The diaphragm and pelvic floor are biomechanical partners. During healthy breathing, the diaphragm descends with inhalation, and the pelvic floor yields downward in response (Hodges et al., 2007). During exhalation, both recoil upward.


But stress flips this equation.


  • Chronic sympathetic tone elevates the diaphragm, shortens breath cycles, and locks the pelvic floor.

  • Overuse of accessory muscles (scalenes, upper traps, intercostals) reflects poor breathing mechanics and chronic tension. Improving breathing efficiency is beneficial for everyone, particularly performance athletes. 

  • This uncoupling of breath and pelvic floor is a root cause of incontinence, pelvic pain, and hypertonicity.


Studies in pelvic floor PT confirm that breath retraining improves pelvic floor coordination, tone, and pain.



Mind-Body Medicine: Science and Tradition


From a mind-body science, breath is a diagnostic tool and a treatment. Modern science now explains what healing traditions from antiquity have observed.


  • Controlled breathing modulates vagal tone, reduces cortisol, and shifts the nervous system from fight-or-flight to rest-and-digest.

  • Somatic therapies like breathwork, body scans, and movement-based mindfulness have shown reductions in pelvic floor tension, pain, and trauma symptoms 

  • Improving Autonomic Nervous System overactivation and entering a relaxation response state is directly anti-inflammatory. Research is linking inflammatory and stress conditions and potential drivers of cardiovascular, metabolic, immune, and neurocognitive disease.



Bringing This Into Every Exam Room


It only takes 3–5 minutes. But it builds therapeutic alliance, enhances diagnostic depth, and helps patients reconnect with the most ancient medicine they have: their own breath. What if the annual physical wasn’t just a routine screening, but a window into the nervous system and a reset for the body-mind? We can return to hands-on care. We can use breath and palpation as portals. We can treat not just dysfunction, but disconnection.



Suggested References

  • Hodges, P. W., Sapsford, R., & Pengel, L. H. M. (2007). Postural and respiratory functions of the pelvic floor muscles. Neurourology and Urodynamics, 26(3), 362–371.
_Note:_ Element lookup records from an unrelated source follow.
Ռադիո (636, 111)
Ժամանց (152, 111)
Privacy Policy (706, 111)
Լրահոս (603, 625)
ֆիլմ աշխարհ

  • Resende, A. P. M., et al. (2021). Effect of diaphragmatic breathing on the pelvic floor muscle function. Neurourology and Urodynamics, 40(6), 1463–1470.

  • Mehling, W. E., et al. (2012). Body awareness: a phenomenological inquiry into the common ground of mind-body therapies. Philosophy, Ethics, and Humanities in Medicine, 7(1), 6.

  • van der Kolk, B. (2014). The Body Keeps the Score. Viking.